Members of Yeasayer with sculptures by David Altmejd. Photo courtesy of We Are Free.
For a collaboration to be more than a forced collage, there needs to be some commonality in how those working together create their art. Across the spectrum of artist/musician team-ups one finds understandable if empty brand partnerships (Jeff Koons designed a Lady Gaga album cover) and complete misfires (Jay-Z’s tedious performance rapping alongside Marina Abramović). But as they’ve done their entire careers, Altmejd and Keating chart their own course. Altmejd’s sculptures even inspired Yeasayer’s video for “I am Chemistry,” a track on the new record. “Working with David has spoiled me because it went so smoothly,” says Keating. (“Awwwww,” laughs Altmejd). A fast friendship blossomed—as we spoke, the pair made plans to hang out at Altmejd’s new Queens studio this weekend.
Altmejd says that Amen & Goodbye was more or less only the second time that he has collaborated in the entirety of his artistic practice. But, when Keating was inspired to get in touch with the sculptor a few years ago on the off chance something might work out, Altmejd was primed for the experiment: “I really liked the band. And I had the time.” He pauses. “No, I didn’t really have the time. I guess maybe intuitively I knew that I wanted to do something that was completely different. I felt I was at that point in my life that I wanted to be pushed into a different space, you know?”
Sculptures from David Altmejd’s set for the album cover. Photo courtesy of We Are Free.

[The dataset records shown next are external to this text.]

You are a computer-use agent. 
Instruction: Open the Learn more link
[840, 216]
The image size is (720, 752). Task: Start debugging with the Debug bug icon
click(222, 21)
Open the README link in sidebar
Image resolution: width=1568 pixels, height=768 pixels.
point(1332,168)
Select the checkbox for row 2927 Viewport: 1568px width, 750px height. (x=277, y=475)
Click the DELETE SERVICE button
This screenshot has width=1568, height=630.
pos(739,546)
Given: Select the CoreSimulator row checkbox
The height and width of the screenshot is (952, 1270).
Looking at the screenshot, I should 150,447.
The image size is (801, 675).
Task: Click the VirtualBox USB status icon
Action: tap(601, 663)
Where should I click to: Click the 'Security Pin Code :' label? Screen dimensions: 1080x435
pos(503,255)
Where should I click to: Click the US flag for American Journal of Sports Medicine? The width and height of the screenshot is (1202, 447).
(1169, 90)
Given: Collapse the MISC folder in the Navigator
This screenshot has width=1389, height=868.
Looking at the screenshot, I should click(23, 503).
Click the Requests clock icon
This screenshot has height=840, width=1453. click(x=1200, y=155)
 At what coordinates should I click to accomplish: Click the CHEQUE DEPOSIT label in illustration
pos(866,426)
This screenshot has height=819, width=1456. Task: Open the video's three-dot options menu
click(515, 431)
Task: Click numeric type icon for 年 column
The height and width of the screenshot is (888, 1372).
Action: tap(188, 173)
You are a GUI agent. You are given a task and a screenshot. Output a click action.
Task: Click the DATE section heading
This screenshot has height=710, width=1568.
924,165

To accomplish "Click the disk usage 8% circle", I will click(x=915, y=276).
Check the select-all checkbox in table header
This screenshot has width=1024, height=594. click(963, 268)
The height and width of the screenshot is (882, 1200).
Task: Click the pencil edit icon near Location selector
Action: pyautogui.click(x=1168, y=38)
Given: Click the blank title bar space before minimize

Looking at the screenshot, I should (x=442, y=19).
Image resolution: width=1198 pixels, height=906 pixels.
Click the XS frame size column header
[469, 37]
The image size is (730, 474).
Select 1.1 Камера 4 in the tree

Beyond good timing and a cozy personal relationship, the two share a language of creation. “We try to have chaos when we’re recording. We try to just layer and layer and layer and then just scrape away,” says Keating. “To me it feels like sculpting, the process of building things up and breaking things down to find something you didn’t know was there.” It should come as no surprise, then, that the band’s duet with the equally materially-minded Altmejd is on key—even if it’s a strange key you’ve never quite heard before.
“When I was a kid, I was obsessed with album covers,” says Keating, citing the complete universe of costumes, music, and photography crafted by the Beatles for Sgt. Pepper’s Lonely Hearts Club Band. “I think there was something about creating that world, so that if someone wanted to, they could look and find stories and relationships and dialogues.” Besides the cover of Amen & Goodbye, name somewhere else you can find Julian Assange, Griselda Blanco (“an infamous drug lord and murderer”), Albert Einstein, and Caitlyn Jenner in one place. Even the band hasn’t digested the cover’s full scope. “I just noticed the naked guy on the left, the bottom left, his reflection in the boxes, I didn’t know you could see his reflection,” says Keating. Altmejd laughs, “I didn’t notice that either.”

Yeasayer’s Amen & Goodbye is out on April 1st via Mute.